Subject: RE: NetBSD 1.6 & i386 SMP, ACPI, mly
To: 'Brett Lymn' <email@example.com>
From: Conrad T. Pino <Conrad@Pino.com>
Date: 01/16/2003 20:38:46
> -----Original Message-----
> From: Brett Lymn [mailto:firstname.lastname@example.org]
> Sent: Thursday, January 16, 2003 20:00
> To: Conrad T. Pino
> Cc: 'Brett Lymn'; 'Manuel Bouyer'; 'i386 Port'; 'SMP'
> Subject: Re: NetBSD 1.6 & i386 SMP, ACPI, mly
> What it tells you is that NetBSD SMP works well for some people.
> This, at least, gives you hope that you can get something working.
> Whether or not it will work well for you is something that you will
> probably need to find out yourself by trying it.

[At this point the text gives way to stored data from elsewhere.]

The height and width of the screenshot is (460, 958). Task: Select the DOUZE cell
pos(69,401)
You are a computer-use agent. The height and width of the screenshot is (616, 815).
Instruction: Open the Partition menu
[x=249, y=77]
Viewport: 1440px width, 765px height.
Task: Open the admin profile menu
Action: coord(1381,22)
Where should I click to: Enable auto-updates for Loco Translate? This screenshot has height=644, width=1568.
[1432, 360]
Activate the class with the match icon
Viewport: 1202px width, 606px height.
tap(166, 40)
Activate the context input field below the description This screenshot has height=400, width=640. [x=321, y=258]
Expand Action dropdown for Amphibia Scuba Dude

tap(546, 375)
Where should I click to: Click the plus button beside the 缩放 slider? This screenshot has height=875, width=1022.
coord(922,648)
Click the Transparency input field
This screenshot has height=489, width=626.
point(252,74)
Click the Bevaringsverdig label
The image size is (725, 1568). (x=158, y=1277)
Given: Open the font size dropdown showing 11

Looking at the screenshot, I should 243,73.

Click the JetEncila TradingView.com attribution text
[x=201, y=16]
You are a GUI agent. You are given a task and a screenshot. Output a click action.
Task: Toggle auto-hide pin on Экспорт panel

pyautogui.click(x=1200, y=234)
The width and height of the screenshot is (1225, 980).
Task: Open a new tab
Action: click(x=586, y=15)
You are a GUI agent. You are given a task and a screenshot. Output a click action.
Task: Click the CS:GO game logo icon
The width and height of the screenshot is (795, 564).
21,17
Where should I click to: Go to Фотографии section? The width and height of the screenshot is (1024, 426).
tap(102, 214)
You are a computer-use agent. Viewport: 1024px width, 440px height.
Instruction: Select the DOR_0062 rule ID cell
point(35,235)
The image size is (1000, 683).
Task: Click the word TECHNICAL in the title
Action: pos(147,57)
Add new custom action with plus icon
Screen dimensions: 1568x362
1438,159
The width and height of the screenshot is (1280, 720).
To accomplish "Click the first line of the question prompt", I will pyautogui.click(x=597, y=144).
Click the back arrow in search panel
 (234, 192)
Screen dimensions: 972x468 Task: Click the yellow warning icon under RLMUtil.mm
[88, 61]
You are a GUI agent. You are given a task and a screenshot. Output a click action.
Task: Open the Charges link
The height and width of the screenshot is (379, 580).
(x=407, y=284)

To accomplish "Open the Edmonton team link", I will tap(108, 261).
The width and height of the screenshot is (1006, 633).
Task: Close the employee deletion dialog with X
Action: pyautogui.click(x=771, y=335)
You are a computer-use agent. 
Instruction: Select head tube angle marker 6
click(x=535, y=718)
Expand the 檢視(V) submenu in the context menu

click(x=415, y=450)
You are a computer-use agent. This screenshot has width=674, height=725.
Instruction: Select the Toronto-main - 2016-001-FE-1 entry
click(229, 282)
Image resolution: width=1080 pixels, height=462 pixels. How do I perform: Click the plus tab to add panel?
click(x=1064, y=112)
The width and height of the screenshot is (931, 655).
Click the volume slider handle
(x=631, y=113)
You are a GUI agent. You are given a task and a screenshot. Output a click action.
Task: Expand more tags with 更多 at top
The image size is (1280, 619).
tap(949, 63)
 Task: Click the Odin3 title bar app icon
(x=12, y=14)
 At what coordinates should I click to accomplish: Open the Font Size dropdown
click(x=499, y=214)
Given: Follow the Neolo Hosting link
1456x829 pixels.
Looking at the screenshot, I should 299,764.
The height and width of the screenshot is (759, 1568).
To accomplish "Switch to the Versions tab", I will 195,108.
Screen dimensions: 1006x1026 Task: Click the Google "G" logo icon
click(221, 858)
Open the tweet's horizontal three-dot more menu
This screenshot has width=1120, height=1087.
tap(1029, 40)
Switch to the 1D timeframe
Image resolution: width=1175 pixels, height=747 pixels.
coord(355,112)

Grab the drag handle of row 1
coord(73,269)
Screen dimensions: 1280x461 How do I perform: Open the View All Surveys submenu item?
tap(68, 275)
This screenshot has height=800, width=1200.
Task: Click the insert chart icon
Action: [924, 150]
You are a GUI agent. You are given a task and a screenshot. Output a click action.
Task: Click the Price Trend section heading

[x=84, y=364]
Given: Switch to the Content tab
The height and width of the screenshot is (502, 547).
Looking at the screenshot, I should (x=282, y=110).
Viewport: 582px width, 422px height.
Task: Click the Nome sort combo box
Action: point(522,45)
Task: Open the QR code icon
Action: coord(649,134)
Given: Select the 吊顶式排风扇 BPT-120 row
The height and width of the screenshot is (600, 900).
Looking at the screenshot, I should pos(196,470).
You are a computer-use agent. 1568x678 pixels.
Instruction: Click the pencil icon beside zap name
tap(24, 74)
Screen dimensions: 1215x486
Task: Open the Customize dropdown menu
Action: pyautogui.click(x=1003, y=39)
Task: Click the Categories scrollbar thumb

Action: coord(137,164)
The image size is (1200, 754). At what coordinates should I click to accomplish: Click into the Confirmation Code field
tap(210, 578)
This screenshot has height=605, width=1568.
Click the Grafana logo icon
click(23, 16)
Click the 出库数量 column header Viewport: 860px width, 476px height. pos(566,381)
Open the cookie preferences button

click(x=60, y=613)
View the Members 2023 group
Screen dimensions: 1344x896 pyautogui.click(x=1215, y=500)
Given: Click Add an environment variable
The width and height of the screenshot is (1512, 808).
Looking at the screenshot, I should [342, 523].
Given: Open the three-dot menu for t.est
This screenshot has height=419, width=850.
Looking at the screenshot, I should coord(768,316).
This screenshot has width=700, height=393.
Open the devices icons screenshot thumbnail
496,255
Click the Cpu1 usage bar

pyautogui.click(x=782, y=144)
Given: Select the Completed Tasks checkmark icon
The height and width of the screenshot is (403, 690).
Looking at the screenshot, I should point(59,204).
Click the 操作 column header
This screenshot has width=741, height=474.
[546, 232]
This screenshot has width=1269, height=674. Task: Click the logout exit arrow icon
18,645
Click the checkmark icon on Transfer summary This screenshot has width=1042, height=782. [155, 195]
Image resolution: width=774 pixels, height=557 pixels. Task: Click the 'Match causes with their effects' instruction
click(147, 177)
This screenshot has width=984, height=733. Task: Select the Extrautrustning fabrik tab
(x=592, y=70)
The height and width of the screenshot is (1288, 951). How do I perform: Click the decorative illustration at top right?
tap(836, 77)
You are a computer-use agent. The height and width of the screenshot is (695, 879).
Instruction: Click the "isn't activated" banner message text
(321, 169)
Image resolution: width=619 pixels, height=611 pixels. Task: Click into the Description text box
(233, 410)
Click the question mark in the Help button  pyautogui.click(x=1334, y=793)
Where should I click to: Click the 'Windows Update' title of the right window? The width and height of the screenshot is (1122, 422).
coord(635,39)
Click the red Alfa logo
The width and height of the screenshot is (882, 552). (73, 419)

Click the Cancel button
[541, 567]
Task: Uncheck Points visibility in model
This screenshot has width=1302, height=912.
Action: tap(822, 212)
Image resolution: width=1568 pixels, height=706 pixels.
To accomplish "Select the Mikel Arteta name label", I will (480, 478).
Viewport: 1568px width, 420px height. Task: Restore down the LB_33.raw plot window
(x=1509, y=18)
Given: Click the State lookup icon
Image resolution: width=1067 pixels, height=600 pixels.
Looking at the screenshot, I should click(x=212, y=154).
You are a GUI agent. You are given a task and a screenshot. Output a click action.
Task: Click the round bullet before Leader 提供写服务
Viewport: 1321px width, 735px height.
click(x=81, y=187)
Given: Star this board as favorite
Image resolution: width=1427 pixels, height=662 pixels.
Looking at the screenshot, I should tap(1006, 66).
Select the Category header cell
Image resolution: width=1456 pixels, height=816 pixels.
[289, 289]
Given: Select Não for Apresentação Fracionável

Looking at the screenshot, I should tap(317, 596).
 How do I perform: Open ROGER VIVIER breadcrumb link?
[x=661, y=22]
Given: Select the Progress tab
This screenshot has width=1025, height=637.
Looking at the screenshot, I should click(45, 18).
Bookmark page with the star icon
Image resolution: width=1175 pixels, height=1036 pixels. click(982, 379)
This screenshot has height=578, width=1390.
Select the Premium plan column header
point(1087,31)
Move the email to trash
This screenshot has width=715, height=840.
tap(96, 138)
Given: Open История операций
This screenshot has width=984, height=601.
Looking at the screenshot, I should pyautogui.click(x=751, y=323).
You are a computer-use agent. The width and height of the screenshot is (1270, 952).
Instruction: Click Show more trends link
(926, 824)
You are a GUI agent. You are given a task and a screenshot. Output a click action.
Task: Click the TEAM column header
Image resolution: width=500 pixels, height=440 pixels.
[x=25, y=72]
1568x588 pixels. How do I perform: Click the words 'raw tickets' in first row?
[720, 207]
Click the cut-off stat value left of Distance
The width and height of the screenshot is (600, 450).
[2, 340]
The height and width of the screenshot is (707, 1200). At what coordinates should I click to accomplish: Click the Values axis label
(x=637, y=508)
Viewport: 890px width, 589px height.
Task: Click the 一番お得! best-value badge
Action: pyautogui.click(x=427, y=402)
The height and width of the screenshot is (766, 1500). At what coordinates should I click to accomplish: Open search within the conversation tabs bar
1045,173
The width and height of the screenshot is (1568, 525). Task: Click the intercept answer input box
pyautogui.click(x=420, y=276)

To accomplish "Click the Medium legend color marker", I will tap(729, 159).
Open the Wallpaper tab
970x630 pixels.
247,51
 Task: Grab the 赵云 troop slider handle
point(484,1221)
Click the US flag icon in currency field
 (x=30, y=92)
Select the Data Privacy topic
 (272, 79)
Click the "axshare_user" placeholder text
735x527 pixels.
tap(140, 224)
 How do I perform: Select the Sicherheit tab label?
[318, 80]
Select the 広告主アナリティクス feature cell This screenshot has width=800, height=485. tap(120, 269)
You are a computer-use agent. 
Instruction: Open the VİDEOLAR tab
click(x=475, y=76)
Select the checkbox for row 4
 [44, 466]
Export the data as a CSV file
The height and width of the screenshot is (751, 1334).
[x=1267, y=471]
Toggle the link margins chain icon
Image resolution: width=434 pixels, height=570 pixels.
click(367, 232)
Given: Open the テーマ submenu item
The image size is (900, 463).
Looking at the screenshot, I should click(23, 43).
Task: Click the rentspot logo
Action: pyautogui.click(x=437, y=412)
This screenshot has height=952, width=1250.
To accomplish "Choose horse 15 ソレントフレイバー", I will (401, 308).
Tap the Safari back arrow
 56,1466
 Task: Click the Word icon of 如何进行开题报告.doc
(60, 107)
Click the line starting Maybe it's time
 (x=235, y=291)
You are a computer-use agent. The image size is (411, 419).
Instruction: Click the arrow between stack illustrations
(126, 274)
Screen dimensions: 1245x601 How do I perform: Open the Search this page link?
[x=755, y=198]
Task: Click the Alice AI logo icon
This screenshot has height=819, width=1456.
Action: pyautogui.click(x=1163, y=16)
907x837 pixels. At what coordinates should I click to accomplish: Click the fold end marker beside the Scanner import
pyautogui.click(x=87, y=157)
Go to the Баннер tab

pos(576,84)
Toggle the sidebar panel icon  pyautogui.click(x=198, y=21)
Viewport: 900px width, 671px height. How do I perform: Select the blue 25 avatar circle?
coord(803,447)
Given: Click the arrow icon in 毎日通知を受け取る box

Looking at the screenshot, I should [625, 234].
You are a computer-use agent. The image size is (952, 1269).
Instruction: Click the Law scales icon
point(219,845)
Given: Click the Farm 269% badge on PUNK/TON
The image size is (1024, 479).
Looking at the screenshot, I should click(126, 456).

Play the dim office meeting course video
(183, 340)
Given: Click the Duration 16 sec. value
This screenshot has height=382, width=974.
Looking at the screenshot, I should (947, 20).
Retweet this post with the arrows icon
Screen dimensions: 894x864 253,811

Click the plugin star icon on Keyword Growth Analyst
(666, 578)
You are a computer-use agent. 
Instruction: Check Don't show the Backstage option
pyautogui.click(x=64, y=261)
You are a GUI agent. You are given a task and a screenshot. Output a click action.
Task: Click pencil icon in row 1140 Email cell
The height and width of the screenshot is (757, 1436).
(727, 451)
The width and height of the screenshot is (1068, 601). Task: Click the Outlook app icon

Thank you. I appreciate the suggestion.
> Just as another datapoint, I am running SMP on my main machine at
> home. I have had a couple of panics (one while doing a large copy
> over the network to another machine, another when I was trying to feed
> part /usr/src/sys into Coda), the last panic seemed to be fixed by
> updating my kernel sources and booting a new kernel. I _am_ happy
> with the SMP work, it rocks. But there are lurking bugs there which
> would give me pause recommending it for production. Over time these
> bugs are being found and fixed, people running SMP and feeding back
> the crashes is the best way to accelerate the process of making NetBSD
> SMP production ready. So, run SMP where it won't hurt you but play
> conservative when your arse is on the line :-)
OK. I want to help. Can you steer me to documentation that explains
how "feeding back the crashes" takes place?
Can you steer me to documentation on how to setup a system to auto
reboot after a panic?
> I agree with Thor on this, NetBSD is probably not going to be a good
> fit for that application much as it pains me to say so. Perhaps you
> should investigate hardening your base Linux platform so that it is
> not so easily hacked.
I'm using Solaris 8 Intel for now.
I would like to see these perceived short comings overcome. I prefer
to spend my extra time on NetBSD rather than Linux. I assume Tomcat 4
is not the high risk area. Oracle is the likely problem area. What
can I do to help advance the cause and ease your pain?